2020年11月18日(水)、気候変動イニシアティブ(JCI)のメンバー企業4社(ニッセイアセットマネジメント、花王、リコー、ソニー)のCEO(予定者含む。以下同じ)が河野太郎規制改革担当大臣と会談し、再生可能エネルギー拡大に向けた規制改革について意見交換を行いました。また末吉竹二郎JCI代表から、再生可能エネルギーに関する規制改革についての提案書(下部掲載)を河野大臣に提出しました。

河野大臣からは、冒頭、「総理の2050年カーボンニュートラル宣言を受け、再生可能エネルギーの主力電源化は待ったなしだ。産業界からの再エネに関する規制改革の要望を踏まえ、政府のできることは全部やっていく」との発言があり、これを受けて4社のCEOから自社の取組みの報告や政府への要望について発言しました。

この中では、世界の自社拠点の中で、欧州などでは既に半分程度を再エネに切り替えているが、日本では思うように調達できず1%台にとどまっているという状況が報告されました。また、日本での再エネ供給の遅れがもたらしている深刻な事例として、主力製品の供給先から2030年までに再エネ100%での製品製造を求められているが、工場立地地域の再エネ供給が限られている状況も紹介されました。

一方、日本企業が連携して取り組めば、脱炭素化に向けた新たな技術開発を加速することができるという発言もありました。また、エネルギー政策の長期的な方向を明確に示してもらうことにより、投資リスクを下げることができるとの指摘があり、国のエネルギーミックスで2030年に再エネを40%以上にする目標が必要という要望も出されました。

これらの各社の発言を受け、河野大臣からは、「既存のエネルギー業界などからは、再エネは不安定とか、増やすことは無理などの意見が出やすい。有識者という方々の中にも5年前、10年前の認識のままの意見がある。ぜひ産業界の現場の皆さんから、ビジネスの中で再エネが必要だという実態を紹介し、メッセージを出していただきたい」との発言がありました。

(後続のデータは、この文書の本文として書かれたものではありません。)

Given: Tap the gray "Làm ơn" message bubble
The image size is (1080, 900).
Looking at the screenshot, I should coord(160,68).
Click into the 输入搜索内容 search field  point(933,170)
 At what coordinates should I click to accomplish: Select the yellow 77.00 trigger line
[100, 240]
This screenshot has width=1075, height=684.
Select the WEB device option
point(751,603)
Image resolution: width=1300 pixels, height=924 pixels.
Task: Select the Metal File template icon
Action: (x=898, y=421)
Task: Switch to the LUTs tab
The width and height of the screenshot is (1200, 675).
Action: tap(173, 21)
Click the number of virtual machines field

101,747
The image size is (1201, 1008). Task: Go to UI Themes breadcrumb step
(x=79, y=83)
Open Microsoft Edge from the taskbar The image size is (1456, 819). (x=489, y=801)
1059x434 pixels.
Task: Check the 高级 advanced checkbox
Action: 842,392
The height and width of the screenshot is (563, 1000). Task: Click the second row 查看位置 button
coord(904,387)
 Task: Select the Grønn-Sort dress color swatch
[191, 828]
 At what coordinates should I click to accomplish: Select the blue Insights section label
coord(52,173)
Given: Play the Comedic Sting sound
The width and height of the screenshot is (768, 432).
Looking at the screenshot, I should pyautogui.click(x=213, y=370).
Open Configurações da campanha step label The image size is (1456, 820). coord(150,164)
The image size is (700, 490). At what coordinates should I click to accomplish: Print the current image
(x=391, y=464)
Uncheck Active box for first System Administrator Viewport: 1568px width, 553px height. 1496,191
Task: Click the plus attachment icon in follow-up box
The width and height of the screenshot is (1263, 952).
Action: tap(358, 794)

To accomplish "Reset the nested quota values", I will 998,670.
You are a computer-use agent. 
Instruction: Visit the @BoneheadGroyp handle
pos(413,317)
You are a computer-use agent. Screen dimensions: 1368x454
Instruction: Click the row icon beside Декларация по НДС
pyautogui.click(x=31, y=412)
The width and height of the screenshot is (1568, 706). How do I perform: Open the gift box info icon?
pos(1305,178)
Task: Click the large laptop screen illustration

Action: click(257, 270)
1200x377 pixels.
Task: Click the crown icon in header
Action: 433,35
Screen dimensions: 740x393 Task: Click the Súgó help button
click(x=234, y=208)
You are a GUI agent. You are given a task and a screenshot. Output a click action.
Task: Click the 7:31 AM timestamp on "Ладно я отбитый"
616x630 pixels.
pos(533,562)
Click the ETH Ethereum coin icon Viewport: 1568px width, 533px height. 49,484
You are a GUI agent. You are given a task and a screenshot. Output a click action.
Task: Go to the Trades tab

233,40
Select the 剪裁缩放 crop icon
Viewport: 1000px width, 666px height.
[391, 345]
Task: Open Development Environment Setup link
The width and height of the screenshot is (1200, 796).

最後にJCI事務局団体から、今後の取組みを紹介し、引き続き協力していくことで合意し会合を終了しました。

■会合日時・場所:
2020年11月18日(水)16:30~17:10
内閣府 河野規制改革担当大臣室

■参加者:
JCIメンバー企業(50音順、敬称略)
大関 洋 ニッセイアセットマネジメント株式会社 代表取締役社長
長谷部 佳宏 花王株式会社 代表取締役 専務執行役員(2021/1/1より代表取締役 社長執行役員)
山下 良則 株式会社リコー 代表取締役 社長執行役員 CEO
吉田 憲一郎 ソニー株式会社 代表執行役 会長 兼 社長 CEO

JCI代表/事務局
末吉 竹二郎 JCI代表、国連環境計画・金融イニシアティブ 特別顧問
大野 輝之 自然エネルギー財団 常務理事
大林 ミカ 自然エネルギー財団 事業局長
森澤 充世 CDP Worldwide-Japan ディレクター
高瀬 香絵 CDP Worldwide-Japan シニアマネージャー
田中 健 WWFジャパン 気候・エネルギーグループ

 

PDF:再生可能エネルギーに関する規制改革について -気候変動イニシアティブ(JCI)からの提案-


2020年11月18日

再生可能エネルギーに関する規制改革について
-気候変動イニシアティブ(JCI)からの提案-

 以下は、JCIから提案する再生可能エネルギーに関する規制改革の最初の案です。
今後、メンバーからの意見を集約し更に具体化していきます。

1 再生可能エネルギー開発に資金がまわる改革
①国が長期的な高い再生可能エネルギー目標を定め、企業・投資家が安心して、資金を投入できる環境をつくる。
②公的、私的を問わず、年金基金の資金をESG投資へ誘導するため、全ての年金基金にESG投資を実施しているか否かを報告させ、「否」の場合にはその理由等を開示する仕組みを導入する。

2 再生可能エネルギーを作りやすくする改革
③再生可能エネルギー開発に関する規制緩和
-耕作放棄地を有効活用できるよう農地法・農振法の運用を改革
-農振除外、農地転用許可の要件を緩和し、土地の有効利用を可能にする。
−国有林・保安林における自然エネルギーの調査・開発制限の見直し。
-風力発電設備などを公益的施設に位置づける。
-環境アセスメント手続きを迅速化する。
④再生可能エネルギーの送電網への接続に関する規制改革
−基幹送電線の利用実績の報告と公開を実施する。
−既存電源を含めた、より合理的な接続管理への改革を行う。
-限界費用の低い電力から優先的に供給するルール(メリットオーダー)を徹底する。

3 再生可能エネルギーを使いやすくする改革
⑤非化石証書を改め、グローバルスタンダードに沿った環境価値のトラッキング制度を整備
-どのような再生可能エネルギー電源でも同じ環境価値となってしまう現行の非化石価値証書を改め、どの地域のどんな電源が環境価値の元になっているかの情報をトラッキング(追跡確認)できる制度を透明性の高いプロセスで整備する。
⑥需要家と発電事業者でPPA(電力購入契約)を可能に
-需要家である企業が発電事業者と電力購入契約(PPA)を直接締結できるよう改革し、企業の電力調達手段の選択肢を増やすことにより、条件に合う自然エネルギーの電力を購入しやすくする。